> _YOUR GOAL_: Down to the last character, write out the records below.

> _EXERCISE MATERIAL_:
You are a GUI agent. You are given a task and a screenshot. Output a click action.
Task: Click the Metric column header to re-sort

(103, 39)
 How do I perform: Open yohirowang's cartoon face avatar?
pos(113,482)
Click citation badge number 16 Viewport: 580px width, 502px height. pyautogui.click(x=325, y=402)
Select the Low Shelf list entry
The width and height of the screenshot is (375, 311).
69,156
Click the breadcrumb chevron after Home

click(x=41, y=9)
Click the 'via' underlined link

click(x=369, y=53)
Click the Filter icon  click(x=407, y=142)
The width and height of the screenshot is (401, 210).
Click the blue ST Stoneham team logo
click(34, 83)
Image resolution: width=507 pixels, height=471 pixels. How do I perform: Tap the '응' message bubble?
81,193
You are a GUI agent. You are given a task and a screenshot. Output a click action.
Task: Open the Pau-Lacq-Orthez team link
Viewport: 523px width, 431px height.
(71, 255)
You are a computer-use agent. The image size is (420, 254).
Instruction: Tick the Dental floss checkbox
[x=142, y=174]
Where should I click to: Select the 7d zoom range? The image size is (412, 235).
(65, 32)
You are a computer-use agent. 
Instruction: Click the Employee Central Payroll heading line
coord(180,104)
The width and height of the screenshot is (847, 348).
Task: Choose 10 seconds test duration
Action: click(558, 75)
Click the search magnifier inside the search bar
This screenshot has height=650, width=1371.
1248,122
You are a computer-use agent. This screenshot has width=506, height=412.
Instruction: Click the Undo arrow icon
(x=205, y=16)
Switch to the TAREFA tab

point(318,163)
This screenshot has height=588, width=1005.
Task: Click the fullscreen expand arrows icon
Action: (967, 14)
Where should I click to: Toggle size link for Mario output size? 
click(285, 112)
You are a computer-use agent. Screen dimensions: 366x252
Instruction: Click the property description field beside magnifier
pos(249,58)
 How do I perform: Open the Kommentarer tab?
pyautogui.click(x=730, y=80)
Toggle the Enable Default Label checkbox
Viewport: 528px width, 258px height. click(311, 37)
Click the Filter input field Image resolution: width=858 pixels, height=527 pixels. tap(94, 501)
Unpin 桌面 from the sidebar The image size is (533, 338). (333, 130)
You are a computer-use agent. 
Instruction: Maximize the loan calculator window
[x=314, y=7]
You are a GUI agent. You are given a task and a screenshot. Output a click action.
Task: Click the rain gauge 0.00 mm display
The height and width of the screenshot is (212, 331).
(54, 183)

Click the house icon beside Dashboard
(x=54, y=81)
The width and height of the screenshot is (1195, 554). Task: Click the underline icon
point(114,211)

> _SOLUTION FOR THIS EXERCISE_:
You are a GUI agent. You are given a task and a screenshot. Output a click action.
Task: Click the Metric column header to re-sort

(103, 39)
 How do I perform: Open yohirowang's cartoon face avatar?
pos(113,482)
Click citation badge number 16 Viewport: 580px width, 502px height. pyautogui.click(x=325, y=402)
Select the Low Shelf list entry
The width and height of the screenshot is (375, 311).
69,156
Click the breadcrumb chevron after Home

click(x=41, y=9)
Click the 'via' underlined link

click(x=369, y=53)
Click the Filter icon  click(x=407, y=142)
The width and height of the screenshot is (401, 210).
Click the blue ST Stoneham team logo
click(34, 83)
Image resolution: width=507 pixels, height=471 pixels. How do I perform: Tap the '응' message bubble?
81,193
You are a GUI agent. You are given a task and a screenshot. Output a click action.
Task: Open the Pau-Lacq-Orthez team link
Viewport: 523px width, 431px height.
(71, 255)
You are a computer-use agent. The image size is (420, 254).
Instruction: Tick the Dental floss checkbox
[x=142, y=174]
Where should I click to: Select the 7d zoom range? The image size is (412, 235).
(65, 32)
You are a computer-use agent. 
Instruction: Click the Employee Central Payroll heading line
coord(180,104)
The width and height of the screenshot is (847, 348).
Task: Choose 10 seconds test duration
Action: click(558, 75)
Click the search magnifier inside the search bar
This screenshot has height=650, width=1371.
1248,122
You are a computer-use agent. This screenshot has width=506, height=412.
Instruction: Click the Undo arrow icon
(x=205, y=16)
Switch to the TAREFA tab

point(318,163)
This screenshot has height=588, width=1005.
Task: Click the fullscreen expand arrows icon
Action: (967, 14)
Where should I click to: Toggle size link for Mario output size? 
click(285, 112)
You are a computer-use agent. Screen dimensions: 366x252
Instruction: Click the property description field beside magnifier
pos(249,58)
 How do I perform: Open the Kommentarer tab?
pyautogui.click(x=730, y=80)
Toggle the Enable Default Label checkbox
Viewport: 528px width, 258px height. click(311, 37)
Click the Filter input field Image resolution: width=858 pixels, height=527 pixels. tap(94, 501)
Unpin 桌面 from the sidebar The image size is (533, 338). (333, 130)
You are a computer-use agent. 
Instruction: Maximize the loan calculator window
[x=314, y=7]
You are a GUI agent. You are given a task and a screenshot. Output a click action.
Task: Click the rain gauge 0.00 mm display
The height and width of the screenshot is (212, 331).
(54, 183)

Click the house icon beside Dashboard
(x=54, y=81)
The width and height of the screenshot is (1195, 554). Task: Click the underline icon
point(114,211)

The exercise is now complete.